My reader (oh yes! how I love my tiny group of readers!) Grace asked, by way of a comment she was kind enough to leave on the previous post, whether I was made happy by Dear Leader's recent substitution of one S. Alito for one H. Miers, as a candidate backup vocalist on The Supremes. And while I'm sure Grace -- may she live forever, and may you immediately go and read her excellent blogs, Scriptoids and The Next Blog Blog -- did not mean it as such, her question actually represents two temptations. One is the temptation to inflict yet another blog post on the world, and that's a temptation to which I instantly surrendered in my inimitable, round-heeled fashion. The other I will resist: that's the temptation to a results-oriented utilitarianism. And, although no one has asked me to, I will explain myself.
The "conservative" part of the Republican Party is officially upset about legal abortion, along with a variety of other court decisions. But, for purposes of discussion, we can usefully sum up the conservative Republican dissatisfaction with high-level federal jurisprudence in one word: Roe. I stress the "official" nature of conservative Republican opposition to Roe, because -- as I have suggested here before -- a perpetual source of red-meat political pornography by which its base can be powerfully motivated is quite useful to the Republican Party, especially when the babies-who-aren't-around are disproportionately black. But, taking them at their not-especially-reliable word, the Republican right doesn't like Roe.
But their strategy for getting rid of Roe has been an unprincipled one; rather than address the structural problem of the judicial branch of government making a half-hearted pretense of finding "emanations from penumbras" that allegedly say things that the plain text of the constitution obviously does not say -- such as a prohibition on the several states from legislating against abortion -- they propose to leave a structural tyranny in place, but to man that structure with the "right" people. Various Republican presidents have been elected to do that since 1980, with the result that we've seen: practically all the Supremes put there by presidents who made the "strict constructionist" noises, and Roe still in effect, with zero apparent probability of overturn. I can think of a couple of explanations for this -- and both are attractive. We could assume that the Republicans are well-meaning dunces, unable to accomplish a task that they have sincerely tried to do: the Stupid Party theory. Or, we could conclude that the Republicans, who have proven adept enough at doing what they actually want to do, such as Mexicanizing the American economy to the great advantage of corporate management, are simply content that Roe should remain "the law of the land." I tend to favor the latter theory, in spite of its overtones of tinfoil headgear. Neither explanation, however, should inspire pro-life Americans to vote for the elephants. Been there, done that, didn't work worth a damn.
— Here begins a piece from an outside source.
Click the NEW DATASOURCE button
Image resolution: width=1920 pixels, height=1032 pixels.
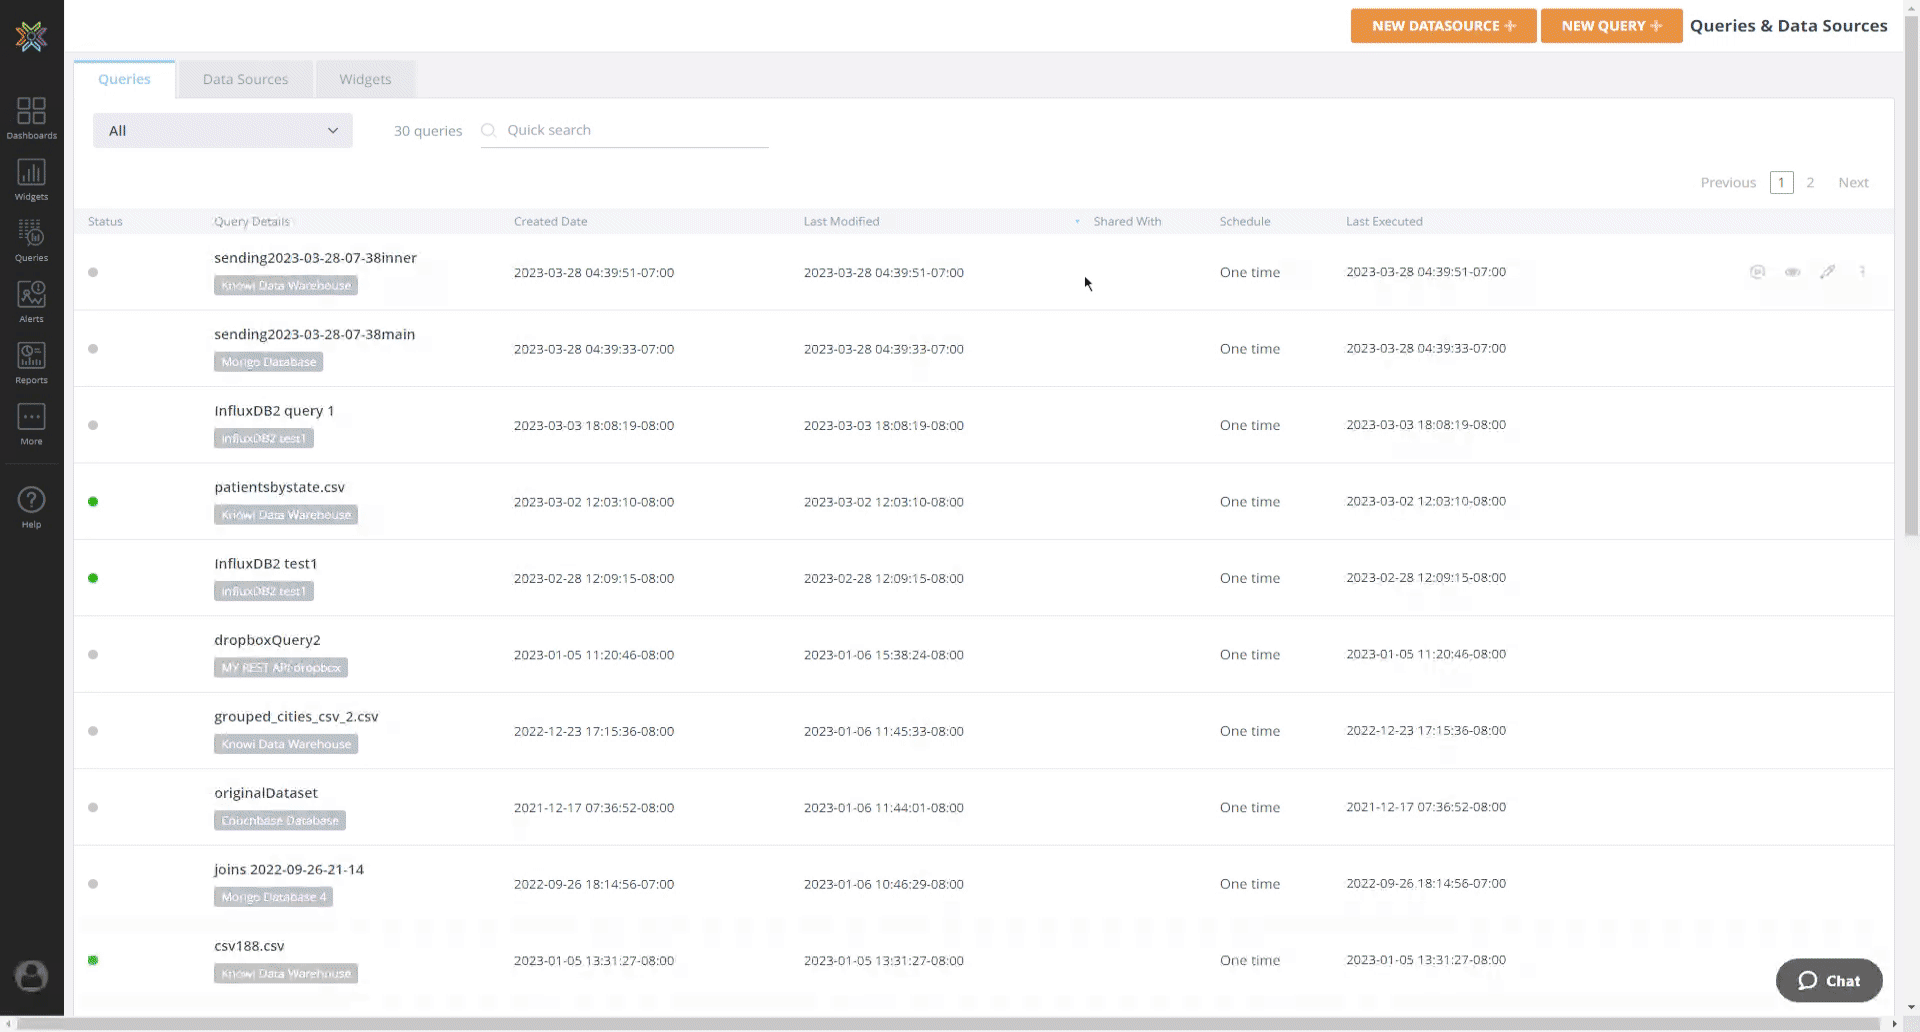tap(1443, 26)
If Roe were overturned tomorrow, with the result that the question of legal abortion simply returned to the states, where it belongs, I wouldn't be especially thrilled. That would, I think, have made a real difference in 1974 or so, when people could actually remember from their own experience that the pre-1973 alleys did not, in fact, run red with blood, and that one could easily walk down the street without tripping over discarded straightened-out coat hangers. I was there; I know. But, in 2005, that memory is largely gone. I'd be extremely surprised if a single state, post-Roe, actually restored the pre-1973 status quo. So, it's difficult for me to get excited about whatever happens with the Supremes, other than to hope for an outrage so great that it starts a revolution: something like Kelo, but on steroids. The responsible part of me (and yes, I do have one) says, sure, if the Supremes were nine copies of Scalia, there'd probably be somewhat less mischief, and that would probably be good. No thrills, though ... far from it.
Besides, I don't have a solution for the truly basic problem -- more basic than the problem of a lawless judiciary, for which the Congress actually has existing constitutional remedies. The more fundamental problem is that of a central government whose powers are supposedly limited by a document, a constitution, when that same central government gets to say what that document means. That's an open-loop system: the central government is assigned the control of itself. And, even though we like to indulge ourselves with mythology about there having been a post-Revolution golden age of liberty, which gradually devolved into bureaucratic tyranny, an honest reading of U.S. history suggests that the devolution was actually quite abrupt. We had an anti-sedition law before 1800. The tyranny was certainly complete by the middle of the 19th century, when Lincoln explained in rivers of blood that the United State was essentially a prison, or the Hotel California: a place that a state could never leave. Short of an even larger river of blood, I don't see a solution.